A partir de ce drame là, Krzysztof Warlikowski explore une diversité de voies qui nous amène vers des réflexions dont on ne comprend pas toujours l’émergence.
L’analyse n’est pas immédiate, le temps fait son travail après le spectacle, surtout que le metteur en scène se passionne pour les motivations sexuelles, la force et la violence érigées comme part de l’identité masculine au delà de son imbécillité, le patriotisme, l’hérédité et la relation aux parents, le refus de conscience de chacun, pour confronter à la nouvelle d’Hanna Krall, le mythe du sacrifice.

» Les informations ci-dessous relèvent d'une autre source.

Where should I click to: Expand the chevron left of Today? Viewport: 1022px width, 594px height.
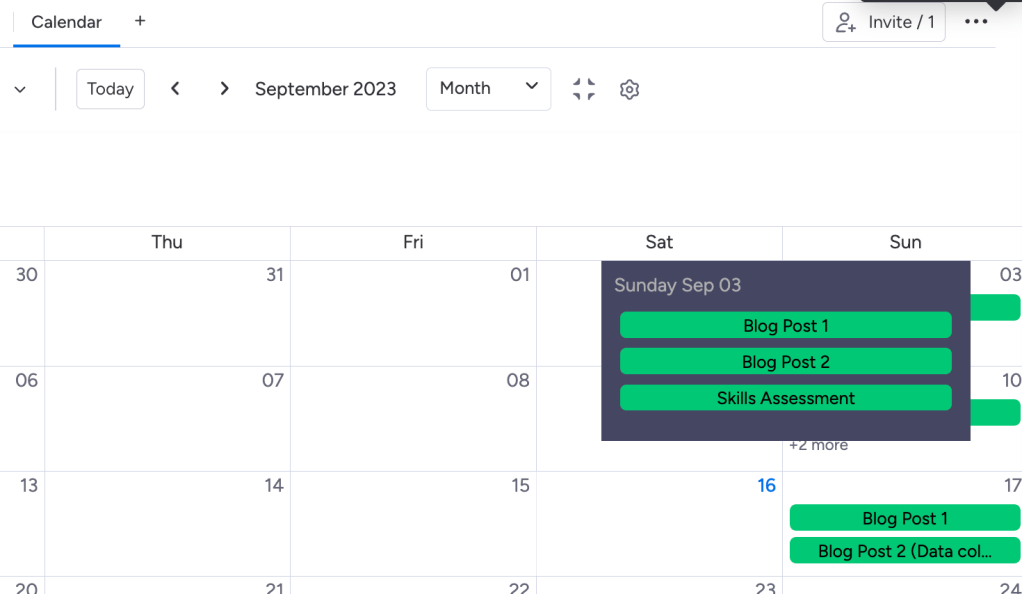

Il aboutit ainsi à une scène profondément marquante, Alceste y apparaît comme une femme souffrant de n’avoir un homme intelligent capable de lui apporter la chaleur dont elle a besoin, et présente cela avec beaucoup d’ironie - l’histoire étrange et merveilleuse d’une relation amoureuse entre un dauphin et un homme - lors d’un repas en présence de convives insipides. A plusieurs reprises elle se lève, puis revient, entretenant ainsi de bien mystérieux moments de silence.

La situation dégénère en séance d’incisions du corps au milieu d’une cage de verre, cette belle femme se meurt en se tordant de douleur sur les paroles du Mépris de Godard Et mes pieds, tu les aimes, mes pieds ? Et mes jambes ? Et mes fesses ? Et mes seins ?.

Pourquoi se sacrifier pour un type pareil?

Il y a également ces magnifiques visages de femmes, très bien mis en valeur par la vidéo, sur lesquels se lisent des vies dures et la résistance au temps.

Renate Jett

A cette langue polonaise si directe, se mélangent la musique de Chopin, des balades et du rock, et ceux qui ont assisté à Iphigénie en Tauride et Parsifal à l’Opéra National de Paris découvrent que Renate Jett, interprète des Rôles muets d’Iphigénie et de Dave Bowman dans ces productions, est une chanteuse attachante.

Après le long discours d’Elisabeth Costello, assimilant extermination des juifs et abattage d’animaux, fort par son interprétation plus que par son analyse, les conséquences révèlent que Ryfka Goldfinger a pu être sauvée par Apolonia, mais que son petit fils est devenu un soldat de l’armée israélienne.

Ewa Dalkowska (Ryfka Goldfinger) et Krzysztof Warlikowski

Ewa Dalkowska (Ryfka Goldfinger) et Krzysztof Warlikowski

Krzysztof Warlikowski est dans une démarche qui paraît sans fin, et chacune de ses œuvres tisse des liens avec les précédentes, Agamemnon et le Parsifal guerrier, Iphigénie et Apolonia, Clytemnestre et la mère de Krum. Un théâtre désinhibé, douloureux, feutré et tendre mais aussi très agressif en réaction aux esprits consensuels et bornés.